Phone Tips for Seniors

With telemarketing and phone scams becoming more and more prevalent every day, phone safety is of the utmost importance for seniors. Additionally, it is important for seniors living alone to keep in contact with friends and relatives in case or a fall or health emergency. Here are some tips for seniors when dealing with unwanted calls, as well as ways to look out for each other.

• Start a buddy system. You and a friend or relative can set a special time when you call each other every day. It’s an easy way to keep track of each other and make sure you’re safe.

• People who live alone, especially women, have the ability list only first and middle initials in the telephone directory to avoid calls from people making harassing calls.

• Use answering machines for your land line to keep potential burglars guessing about who’s home and who’s not. Women living alone may ask a male friend or relative to make the recording using your telephone number only.

Stop telephone scams by keeping these tips in mind:

Never give our any personal information to anyone who calls you. If they do, ask for their phone number and tell them you will call them back. If they hang up you know they are scammers. If they give you a phone number, verify it (either online or look at a former statement from the company that claims to be calling you).
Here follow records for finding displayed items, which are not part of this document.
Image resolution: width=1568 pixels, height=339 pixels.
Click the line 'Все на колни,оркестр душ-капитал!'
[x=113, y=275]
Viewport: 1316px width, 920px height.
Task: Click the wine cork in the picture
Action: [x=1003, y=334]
Only after verifying the number should you feel safe giving any personal information over the phone.

• Hang up if a telemarketer or someone you don’t know calls before 8 a.m. or after 9 p.m.

• If you suspect a scam, call your State Attorney General. If you have been the victim of a scam, call the National Fraud Information Center at: 1-800-876-7060.

• Resist high pressure sales. True businesses will respect the word “no.”

• If you tell the seller not to call back and he does, hang up. That’s against the law!

• Be sure to get written information before you commit to anything.

When you’re out:

• Make sure someone knows where you’re going and when you expect to return.

• Carry change for emergency telephone and transportation use.

• Carry a shriek alarm.

• When using a bus or public transportation, sit as near the driver as possible.